Hogan Sullivan + Candi Declue Sextet

Hogan Sullivan

Hogan Sullivan drove to Austin from Terlingua,Texas 3 years ago to make Cactus-Jazz and Desert-Punktry. Sullivan has teamed up with another Terlinguan turned Austinite, William Blackstock to deliver on those brands. Together they employ half the musical workforce in Austin as the backing band "Solitarios".

Tracks such as, "The Attention" with it's barbed "Cactus-Jazz" stylings, "Angeline" as a heartbreaking tale of birth and death in the Chihuahuan desert (that Sullivan and Blackstock call home) and the shimmering but haunting "Aphrodite", are staples of the Sullivan's writing style which dances through time changes, and turn on a dime arrangements. Hard earned grace and tenacity run like steel wires through the heart of these tunes though, which show a fundamental dedication to song-writing craft (which Sullivan helms) and attention to arrangement (which Blackstock applies to the tunes).

The singularity and solitude that informs these tunes is apparent upon both initial listening and under close examination of the tunes. Take some time to do both and catch Hogan Sullivan and Will Blackstock deliver on some musical branding that could only come from Far West Texas.

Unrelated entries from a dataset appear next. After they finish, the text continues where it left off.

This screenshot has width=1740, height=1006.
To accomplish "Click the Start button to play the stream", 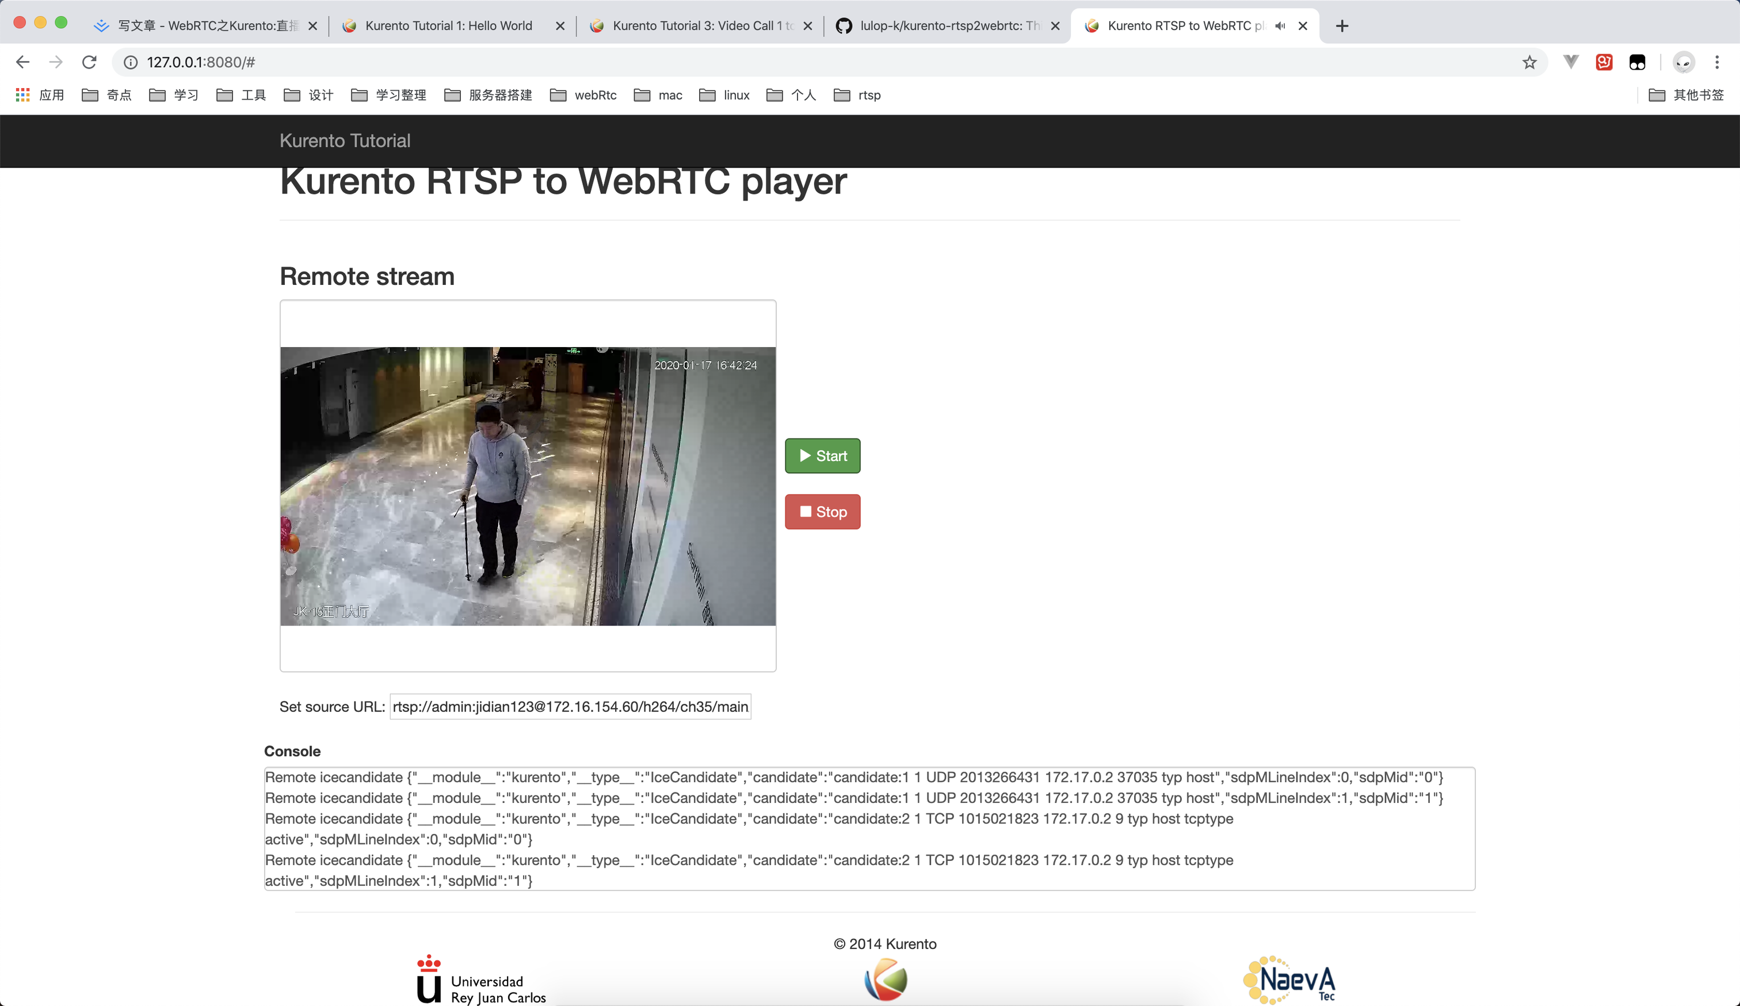I will tap(822, 456).
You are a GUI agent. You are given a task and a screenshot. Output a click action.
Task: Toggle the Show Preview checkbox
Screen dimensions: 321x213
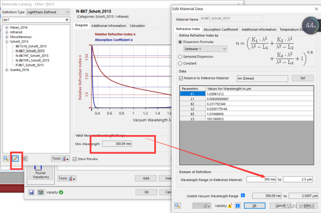(75, 159)
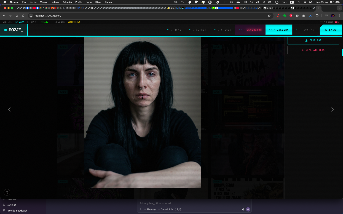Open the Chrome tab search dropdown
The image size is (343, 214).
click(339, 8)
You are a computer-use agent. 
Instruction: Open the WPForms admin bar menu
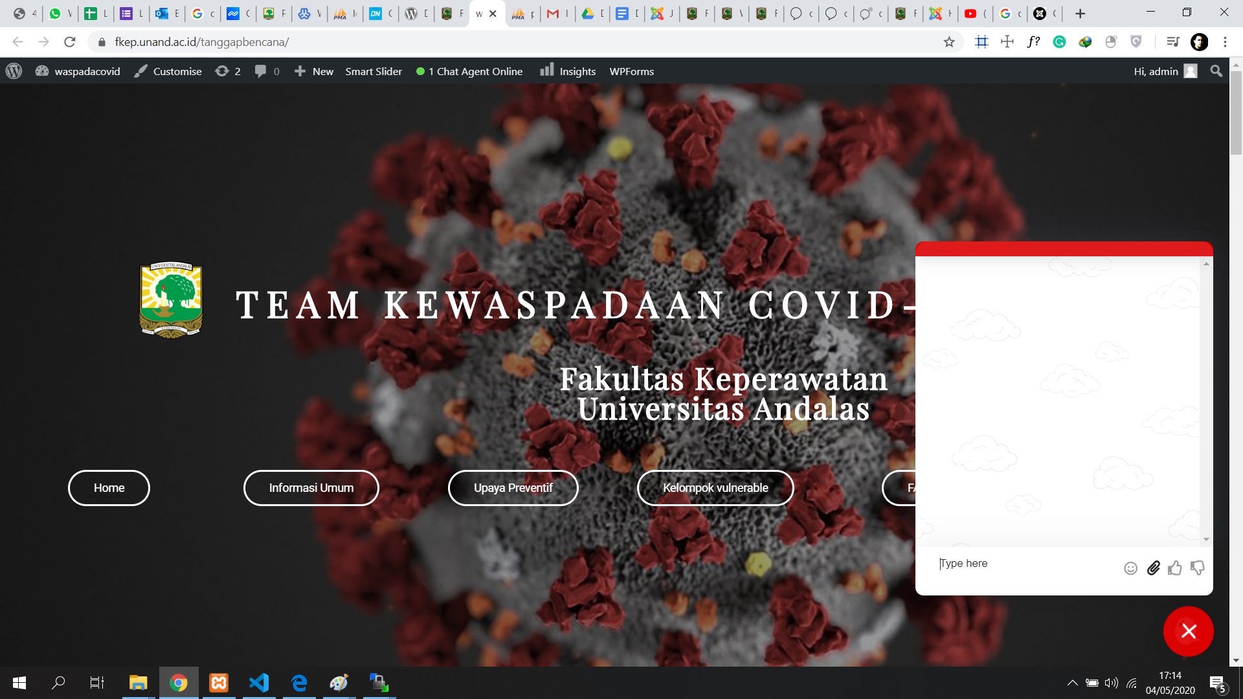pos(631,71)
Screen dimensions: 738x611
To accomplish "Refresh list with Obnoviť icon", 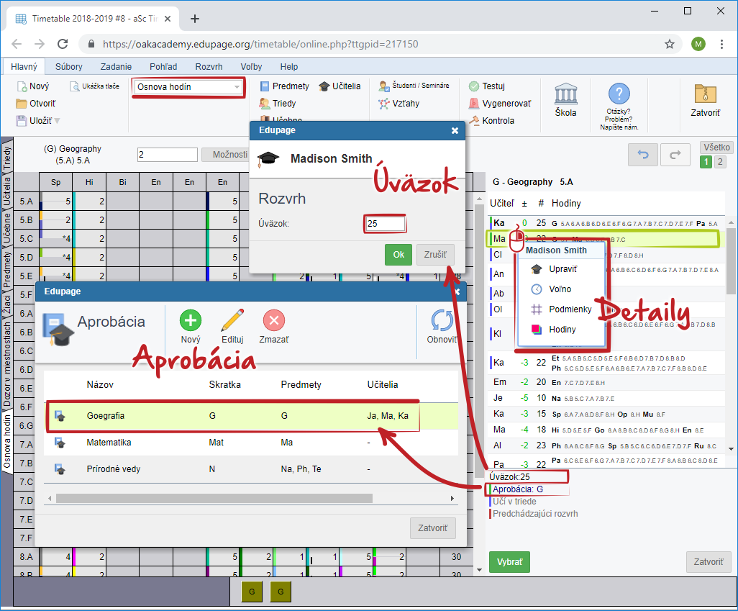I will pos(442,322).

Check out these and other tunes at the following links




With its members hailing from all over the state, Kalijah plays their own distinctly Texan brand of indie rock in the bars and venues of Austin. Based on the songs of guitarist/vocalist Micah Paredes, the band specializes in homegrown, hand rolled rock 'n roll and dusty, sun baked folk. Featuring the beautiful Breanna Lynn on vocals, piano, ukulele, and other miscellaneous instruments, chief of mischief Trae Doty on lead guitar, baron of bass Kevin Beery, and a back beat provided by the mysterious Mr. William Hughston, Kalijah can be found making their rounds as they prepare a debut release.

Trust the Finch

Trust the Finch resides in a niche all its own, but from thence it hails in relateable ways; that is to say, you can hear where they're coming from in their music, but if you listen you can also hear where you're from. Everyone in the band is from Texas. Three of them grew up in the middle of the Chihuahuan desert, hearing only what percolated through the cultures around- whatever indie came out of El Paso, the metal that has been the backbeat of America for years, and the rabble of Tejano and country that scrambles through the radio stations you can half pick up. As a band they are from Austin, where they now play more or less weekly. They have the garage sound of a band that does, in fact, practice in a garage, but the layers on their studio tracks (which lend a mellifluous drone to every composition) and the perfectly on-point slide guitar don't belie any single origin. So things go.
Trust the Finch's studio recordings do bear a little polishing and layering in the process, but there is still a rawness in tone that makes itself felt in most of their tunes. More so live. This is an earnestness that comes out crisp. The beat is there for dancing but people tend to stop and watch- there is something happening here that you can't dance past, can't dance off. What we have in Trust the Finch is something unusual-- an amalgam of its components, and then a push beyond that. A singer-songwriter subverted to a sound, an outfit with a genuine voice, and a live performance that entails no less.
Front man Sam Walker's unique vocal style makes each track unmistakeably theirs, even with the occasional well-curated cameo on stage or in recordings. Brothers George and Ira Blanton cover percussion and lead guitar, grounding the band in their performances with level-headed and knowing familiarity with their craft and with one another. Ira was involved in a head-on-collision in 2011 that left him missing most of three fingers on his left hand. Passionate to not lose his ability to play guitar, he began teaching himself how to play lefty. Trust The Finch is his first project since the accident , and he is now a fully functional left handed guitarist. Thomas Tellar on bass tends to bridge the sensible foundation that the Blantons lay to Walker's unexpected lyrical peregrinations with lines that are intricate but viscerally right, jammable despite their complexity.